[Records from a data source]
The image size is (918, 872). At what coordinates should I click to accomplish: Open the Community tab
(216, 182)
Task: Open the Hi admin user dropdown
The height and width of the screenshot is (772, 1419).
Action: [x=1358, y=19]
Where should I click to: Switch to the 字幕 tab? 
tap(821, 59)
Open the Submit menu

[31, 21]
---
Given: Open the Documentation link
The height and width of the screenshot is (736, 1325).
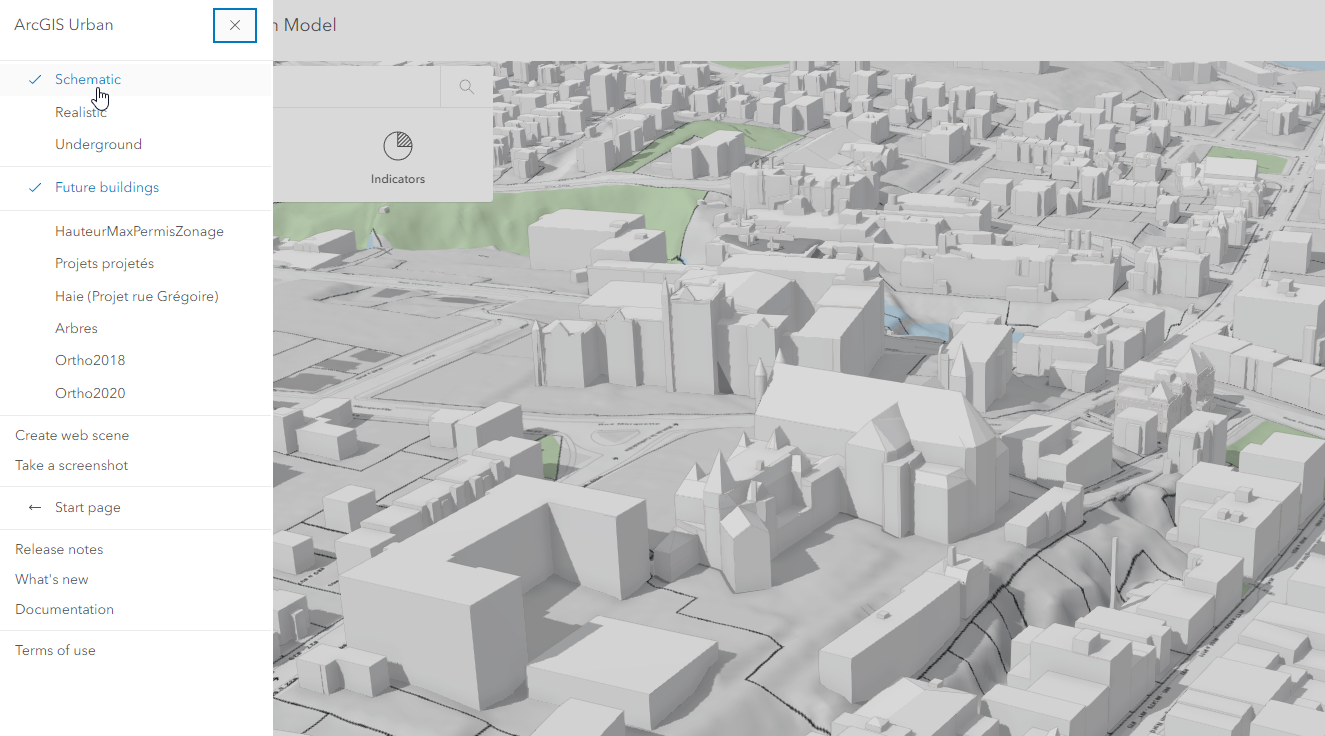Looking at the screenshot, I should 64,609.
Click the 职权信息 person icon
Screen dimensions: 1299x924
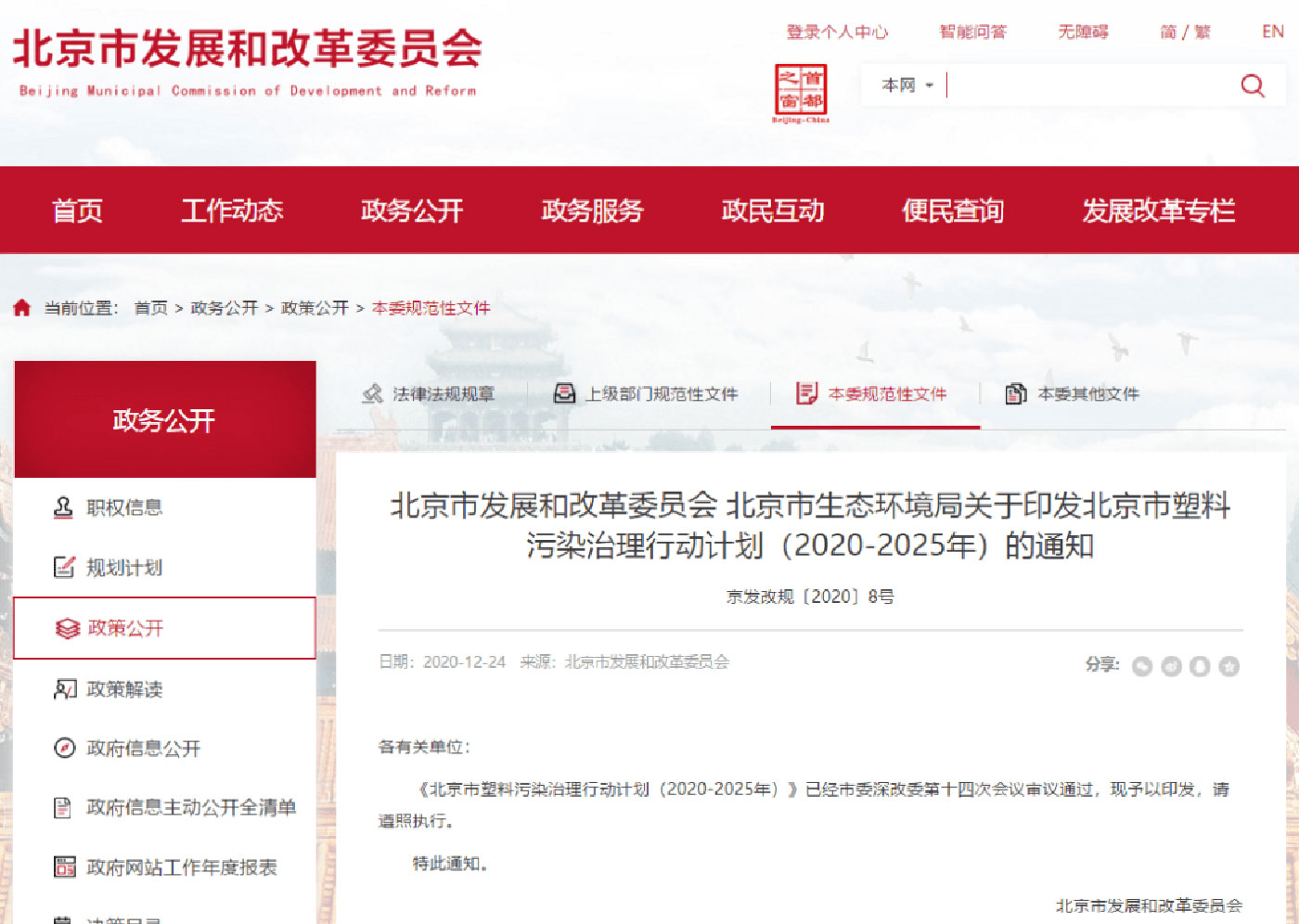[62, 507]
==
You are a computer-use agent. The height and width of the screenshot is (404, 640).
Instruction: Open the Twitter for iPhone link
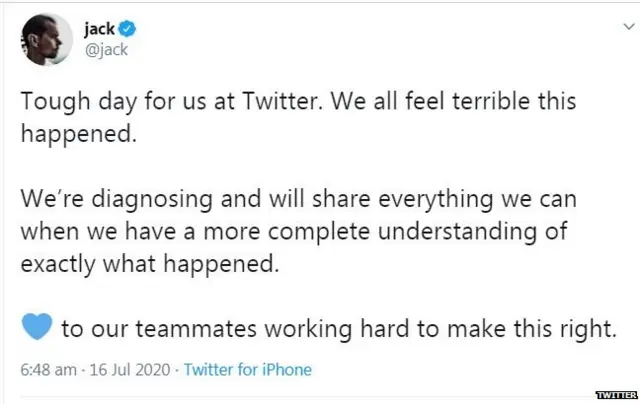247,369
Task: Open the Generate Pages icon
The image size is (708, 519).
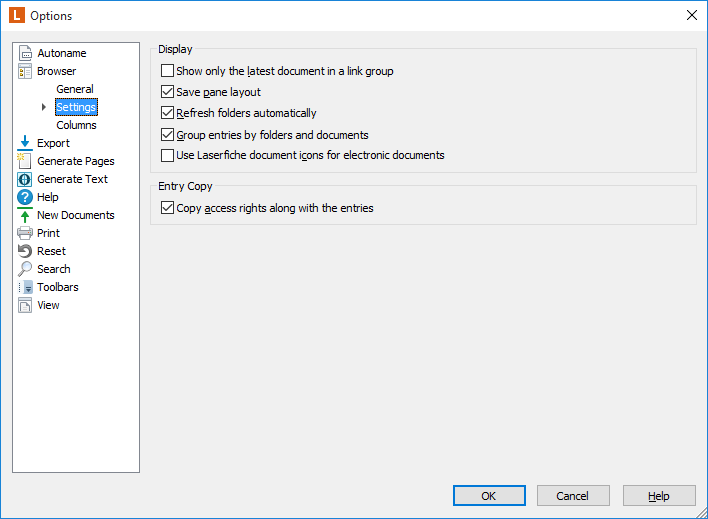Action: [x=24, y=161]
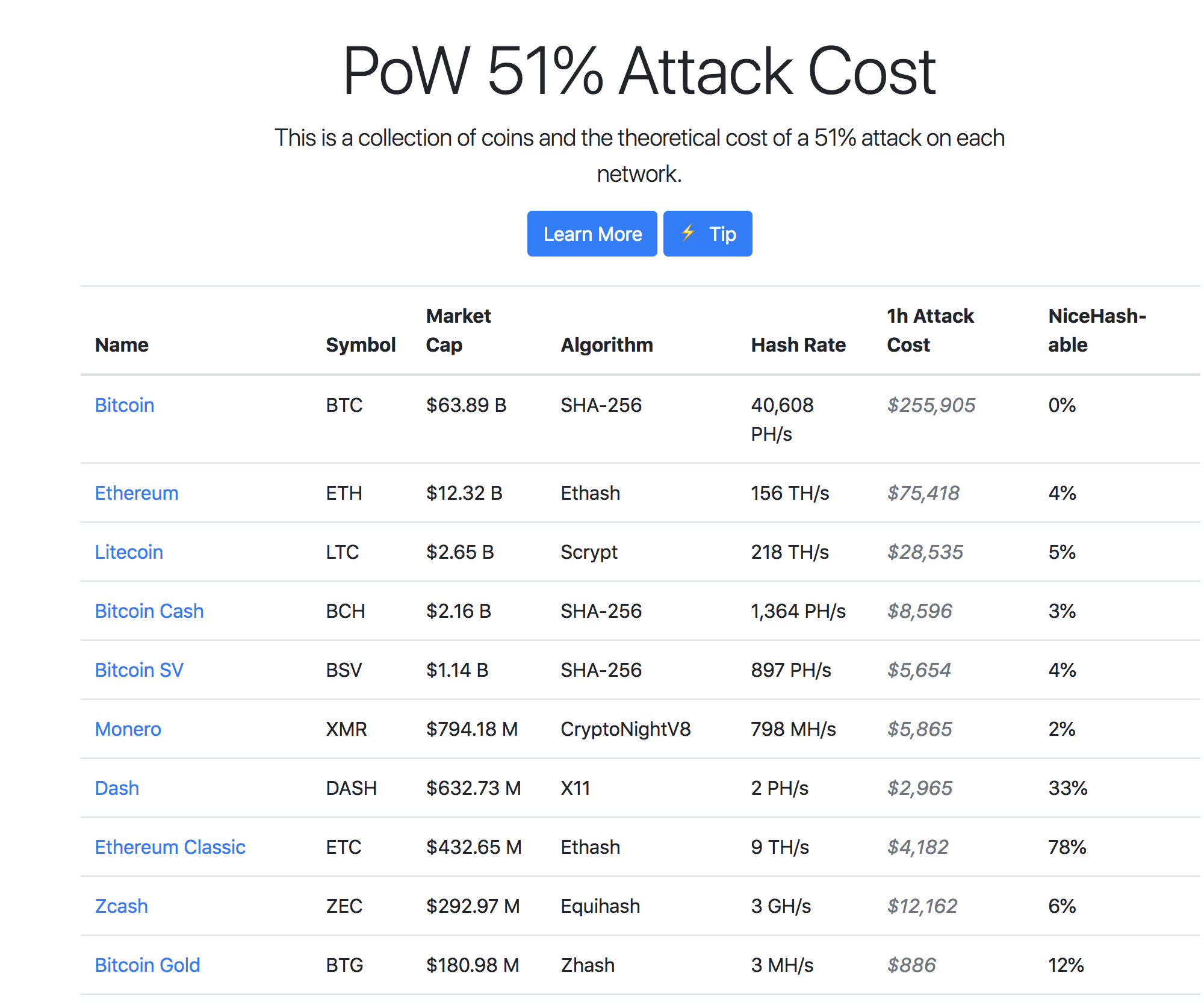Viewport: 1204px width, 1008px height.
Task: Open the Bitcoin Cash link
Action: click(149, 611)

What to produce: Please tally the lines above that include the word "icon" and answer with the number by itself.

Task solution: 2